ABOUT THIS EXERCISE: Give back the data in full, with every line exact.

Data records
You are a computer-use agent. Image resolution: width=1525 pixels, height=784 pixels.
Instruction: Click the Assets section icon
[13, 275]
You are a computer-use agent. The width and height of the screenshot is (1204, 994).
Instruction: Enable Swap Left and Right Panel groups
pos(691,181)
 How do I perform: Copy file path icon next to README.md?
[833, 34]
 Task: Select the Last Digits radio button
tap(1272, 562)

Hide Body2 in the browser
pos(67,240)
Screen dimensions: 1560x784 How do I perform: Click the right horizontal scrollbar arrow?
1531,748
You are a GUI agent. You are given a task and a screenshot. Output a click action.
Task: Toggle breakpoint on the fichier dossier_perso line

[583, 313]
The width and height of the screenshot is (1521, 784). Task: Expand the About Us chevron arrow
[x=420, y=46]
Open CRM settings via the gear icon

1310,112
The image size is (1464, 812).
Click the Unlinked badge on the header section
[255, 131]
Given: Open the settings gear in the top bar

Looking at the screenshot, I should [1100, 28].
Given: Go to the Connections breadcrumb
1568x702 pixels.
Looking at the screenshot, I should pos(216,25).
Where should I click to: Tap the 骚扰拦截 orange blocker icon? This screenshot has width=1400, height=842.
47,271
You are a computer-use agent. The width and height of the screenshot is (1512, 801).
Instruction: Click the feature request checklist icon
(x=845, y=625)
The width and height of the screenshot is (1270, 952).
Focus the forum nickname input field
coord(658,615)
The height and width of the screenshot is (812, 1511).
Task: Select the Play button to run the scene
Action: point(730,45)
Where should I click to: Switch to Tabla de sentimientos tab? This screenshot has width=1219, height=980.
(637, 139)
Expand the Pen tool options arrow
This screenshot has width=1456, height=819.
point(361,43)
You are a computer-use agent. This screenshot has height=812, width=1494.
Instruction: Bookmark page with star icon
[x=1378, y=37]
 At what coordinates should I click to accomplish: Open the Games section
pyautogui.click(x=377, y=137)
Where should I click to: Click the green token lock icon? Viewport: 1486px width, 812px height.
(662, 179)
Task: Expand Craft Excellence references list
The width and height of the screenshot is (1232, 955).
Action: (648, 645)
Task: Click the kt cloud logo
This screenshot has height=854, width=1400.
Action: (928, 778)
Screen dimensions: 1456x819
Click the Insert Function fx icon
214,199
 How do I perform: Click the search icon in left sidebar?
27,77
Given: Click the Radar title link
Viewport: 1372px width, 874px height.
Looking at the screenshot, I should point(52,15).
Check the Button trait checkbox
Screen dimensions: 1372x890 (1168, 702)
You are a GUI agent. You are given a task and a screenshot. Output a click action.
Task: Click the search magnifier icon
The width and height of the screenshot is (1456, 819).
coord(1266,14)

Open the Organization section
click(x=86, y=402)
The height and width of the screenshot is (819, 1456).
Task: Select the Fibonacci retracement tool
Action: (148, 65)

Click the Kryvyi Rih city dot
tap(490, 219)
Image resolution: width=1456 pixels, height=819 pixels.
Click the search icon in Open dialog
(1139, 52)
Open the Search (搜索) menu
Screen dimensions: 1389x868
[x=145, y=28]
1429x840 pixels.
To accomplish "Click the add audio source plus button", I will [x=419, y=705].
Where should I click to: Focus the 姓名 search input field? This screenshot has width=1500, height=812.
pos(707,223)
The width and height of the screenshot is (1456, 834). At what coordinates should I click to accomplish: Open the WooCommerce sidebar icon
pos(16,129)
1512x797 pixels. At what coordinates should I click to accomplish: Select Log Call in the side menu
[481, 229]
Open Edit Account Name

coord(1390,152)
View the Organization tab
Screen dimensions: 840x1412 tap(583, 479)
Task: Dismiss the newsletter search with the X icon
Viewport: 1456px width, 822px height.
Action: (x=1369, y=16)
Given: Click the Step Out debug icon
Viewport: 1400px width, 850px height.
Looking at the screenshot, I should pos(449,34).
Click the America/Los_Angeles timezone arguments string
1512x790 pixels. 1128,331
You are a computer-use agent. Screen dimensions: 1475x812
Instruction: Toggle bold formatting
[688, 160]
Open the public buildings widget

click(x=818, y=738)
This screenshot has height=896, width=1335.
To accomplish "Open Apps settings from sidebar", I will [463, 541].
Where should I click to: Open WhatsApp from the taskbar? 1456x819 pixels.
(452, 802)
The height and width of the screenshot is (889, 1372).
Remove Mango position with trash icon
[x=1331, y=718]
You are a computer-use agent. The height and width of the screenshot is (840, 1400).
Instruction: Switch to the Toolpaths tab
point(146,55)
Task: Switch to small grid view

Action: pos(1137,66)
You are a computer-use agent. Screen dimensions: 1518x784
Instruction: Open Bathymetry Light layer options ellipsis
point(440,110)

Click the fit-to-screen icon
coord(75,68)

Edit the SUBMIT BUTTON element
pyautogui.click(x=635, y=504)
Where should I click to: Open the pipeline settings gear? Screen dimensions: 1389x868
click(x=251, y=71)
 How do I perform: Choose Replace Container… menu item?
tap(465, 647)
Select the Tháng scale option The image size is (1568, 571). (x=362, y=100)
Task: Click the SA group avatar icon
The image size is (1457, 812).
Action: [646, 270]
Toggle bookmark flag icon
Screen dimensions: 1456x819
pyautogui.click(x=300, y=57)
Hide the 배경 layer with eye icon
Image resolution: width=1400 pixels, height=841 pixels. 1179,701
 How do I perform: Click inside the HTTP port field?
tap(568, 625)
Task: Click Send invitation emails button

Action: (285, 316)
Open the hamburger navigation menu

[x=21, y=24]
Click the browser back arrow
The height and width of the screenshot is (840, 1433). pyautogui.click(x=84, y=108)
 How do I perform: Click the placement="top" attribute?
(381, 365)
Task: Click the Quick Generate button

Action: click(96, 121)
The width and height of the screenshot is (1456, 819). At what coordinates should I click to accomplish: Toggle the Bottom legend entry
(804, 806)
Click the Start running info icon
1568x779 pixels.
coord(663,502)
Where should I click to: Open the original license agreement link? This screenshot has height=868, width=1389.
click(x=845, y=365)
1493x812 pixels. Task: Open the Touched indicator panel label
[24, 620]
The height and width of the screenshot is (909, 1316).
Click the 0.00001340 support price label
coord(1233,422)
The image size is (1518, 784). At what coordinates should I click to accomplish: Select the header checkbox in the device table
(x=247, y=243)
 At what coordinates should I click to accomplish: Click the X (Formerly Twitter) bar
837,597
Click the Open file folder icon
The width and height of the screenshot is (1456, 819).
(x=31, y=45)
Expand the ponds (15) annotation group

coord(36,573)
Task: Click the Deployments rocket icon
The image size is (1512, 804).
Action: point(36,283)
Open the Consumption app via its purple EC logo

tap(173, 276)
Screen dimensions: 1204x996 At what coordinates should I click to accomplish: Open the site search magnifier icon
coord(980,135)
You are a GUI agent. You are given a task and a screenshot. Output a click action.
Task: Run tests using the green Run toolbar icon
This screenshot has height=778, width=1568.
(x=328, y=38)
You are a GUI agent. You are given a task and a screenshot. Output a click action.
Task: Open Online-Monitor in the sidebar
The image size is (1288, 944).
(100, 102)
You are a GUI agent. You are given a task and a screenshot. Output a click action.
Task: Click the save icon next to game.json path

ANSWER TO THE PROBLEM:
You are a computer-use agent. Image resolution: width=1525 pixels, height=784 pixels.
Instruction: Click the Assets section icon
[13, 275]
You are a computer-use agent. The width and height of the screenshot is (1204, 994).
Instruction: Enable Swap Left and Right Panel groups
pos(691,181)
 How do I perform: Copy file path icon next to README.md?
[833, 34]
 Task: Select the Last Digits radio button
tap(1272, 562)

Hide Body2 in the browser
pos(67,240)
Screen dimensions: 1560x784 How do I perform: Click the right horizontal scrollbar arrow?
1531,748
You are a GUI agent. You are given a task and a screenshot. Output a click action.
Task: Toggle breakpoint on the fichier dossier_perso line

[583, 313]
The width and height of the screenshot is (1521, 784). Task: Expand the About Us chevron arrow
[x=420, y=46]
Open CRM settings via the gear icon

1310,112
The image size is (1464, 812).
Click the Unlinked badge on the header section
[255, 131]
Given: Open the settings gear in the top bar

Looking at the screenshot, I should [1100, 28].
Given: Go to the Connections breadcrumb
1568x702 pixels.
Looking at the screenshot, I should pos(216,25).
Where should I click to: Tap the 骚扰拦截 orange blocker icon? This screenshot has width=1400, height=842.
47,271
You are a computer-use agent. The width and height of the screenshot is (1512, 801).
Instruction: Click the feature request checklist icon
(x=845, y=625)
The width and height of the screenshot is (1270, 952).
Focus the forum nickname input field
coord(658,615)
The height and width of the screenshot is (812, 1511).
Task: Select the Play button to run the scene
Action: point(730,45)
Where should I click to: Switch to Tabla de sentimientos tab? This screenshot has width=1219, height=980.
(637, 139)
Expand the Pen tool options arrow
This screenshot has width=1456, height=819.
point(361,43)
You are a computer-use agent. This screenshot has height=812, width=1494.
Instruction: Bookmark page with star icon
[x=1378, y=37]
 At what coordinates should I click to accomplish: Open the Games section
pyautogui.click(x=377, y=137)
Where should I click to: Click the green token lock icon? Viewport: 1486px width, 812px height.
(662, 179)
Task: Expand Craft Excellence references list
The width and height of the screenshot is (1232, 955).
Action: (648, 645)
Task: Click the kt cloud logo
This screenshot has height=854, width=1400.
Action: (928, 778)
Screen dimensions: 1456x819
Click the Insert Function fx icon
214,199
 How do I perform: Click the search icon in left sidebar?
27,77
Given: Click the Radar title link
Viewport: 1372px width, 874px height.
Looking at the screenshot, I should point(52,15).
Check the Button trait checkbox
Screen dimensions: 1372x890 (1168, 702)
You are a GUI agent. You are given a task and a screenshot. Output a click action.
Task: Click the search magnifier icon
The width and height of the screenshot is (1456, 819).
coord(1266,14)

Open the Organization section
click(x=86, y=402)
The height and width of the screenshot is (819, 1456).
Task: Select the Fibonacci retracement tool
Action: (148, 65)

Click the Kryvyi Rih city dot
tap(490, 219)
Image resolution: width=1456 pixels, height=819 pixels.
Click the search icon in Open dialog
(1139, 52)
Open the Search (搜索) menu
Screen dimensions: 1389x868
[x=145, y=28]
1429x840 pixels.
To accomplish "Click the add audio source plus button", I will [x=419, y=705].
Where should I click to: Focus the 姓名 search input field? This screenshot has width=1500, height=812.
pos(707,223)
The width and height of the screenshot is (1456, 834). At what coordinates should I click to accomplish: Open the WooCommerce sidebar icon
pos(16,129)
1512x797 pixels. At what coordinates should I click to accomplish: Select Log Call in the side menu
[481, 229]
Open Edit Account Name

coord(1390,152)
View the Organization tab
Screen dimensions: 840x1412 tap(583, 479)
Task: Dismiss the newsletter search with the X icon
Viewport: 1456px width, 822px height.
Action: (x=1369, y=16)
Given: Click the Step Out debug icon
Viewport: 1400px width, 850px height.
Looking at the screenshot, I should pos(449,34).
Click the America/Los_Angeles timezone arguments string
1512x790 pixels. 1128,331
You are a computer-use agent. Screen dimensions: 1475x812
Instruction: Toggle bold formatting
[688, 160]
Open the public buildings widget

click(x=818, y=738)
This screenshot has height=896, width=1335.
To accomplish "Open Apps settings from sidebar", I will [463, 541].
Where should I click to: Open WhatsApp from the taskbar? 1456x819 pixels.
(452, 802)
The height and width of the screenshot is (889, 1372).
Remove Mango position with trash icon
[x=1331, y=718]
You are a computer-use agent. The height and width of the screenshot is (840, 1400).
Instruction: Switch to the Toolpaths tab
point(146,55)
Task: Switch to small grid view

Action: pos(1137,66)
You are a computer-use agent. Screen dimensions: 1518x784
Instruction: Open Bathymetry Light layer options ellipsis
point(440,110)

Click the fit-to-screen icon
coord(75,68)

Edit the SUBMIT BUTTON element
pyautogui.click(x=635, y=504)
Where should I click to: Open the pipeline settings gear? Screen dimensions: 1389x868
click(x=251, y=71)
 How do I perform: Choose Replace Container… menu item?
tap(465, 647)
Select the Tháng scale option The image size is (1568, 571). (x=362, y=100)
Task: Click the SA group avatar icon
The image size is (1457, 812).
Action: [646, 270]
Toggle bookmark flag icon
Screen dimensions: 1456x819
pyautogui.click(x=300, y=57)
Hide the 배경 layer with eye icon
Image resolution: width=1400 pixels, height=841 pixels. 1179,701
 How do I perform: Click inside the HTTP port field?
tap(568, 625)
Task: Click Send invitation emails button

Action: (285, 316)
Open the hamburger navigation menu

[x=21, y=24]
Click the browser back arrow
The height and width of the screenshot is (840, 1433). pyautogui.click(x=84, y=108)
 How do I perform: Click the placement="top" attribute?
(381, 365)
Task: Click the Quick Generate button

Action: click(96, 121)
The width and height of the screenshot is (1456, 819). At what coordinates should I click to accomplish: Toggle the Bottom legend entry
(804, 806)
Click the Start running info icon
1568x779 pixels.
coord(663,502)
Where should I click to: Open the original license agreement link? This screenshot has height=868, width=1389.
click(x=845, y=365)
1493x812 pixels. Task: Open the Touched indicator panel label
[24, 620]
The height and width of the screenshot is (909, 1316).
Click the 0.00001340 support price label
coord(1233,422)
The image size is (1518, 784). At what coordinates should I click to accomplish: Select the header checkbox in the device table
(x=247, y=243)
 At what coordinates should I click to accomplish: Click the X (Formerly Twitter) bar
837,597
Click the Open file folder icon
The width and height of the screenshot is (1456, 819).
(x=31, y=45)
Expand the ponds (15) annotation group

coord(36,573)
Task: Click the Deployments rocket icon
The image size is (1512, 804).
Action: point(36,283)
Open the Consumption app via its purple EC logo

tap(173, 276)
Screen dimensions: 1204x996 At what coordinates should I click to accomplish: Open the site search magnifier icon
coord(980,135)
You are a GUI agent. You are given a task and a screenshot. Output a click action.
Task: Run tests using the green Run toolbar icon
This screenshot has height=778, width=1568.
(x=328, y=38)
You are a GUI agent. You are given a task and a screenshot. Output a click action.
Task: Open Online-Monitor in the sidebar
The image size is (1288, 944).
(100, 102)
You are a GUI agent. You are given a task and a screenshot. Output a click action.
Task: Click the save icon next to game.json path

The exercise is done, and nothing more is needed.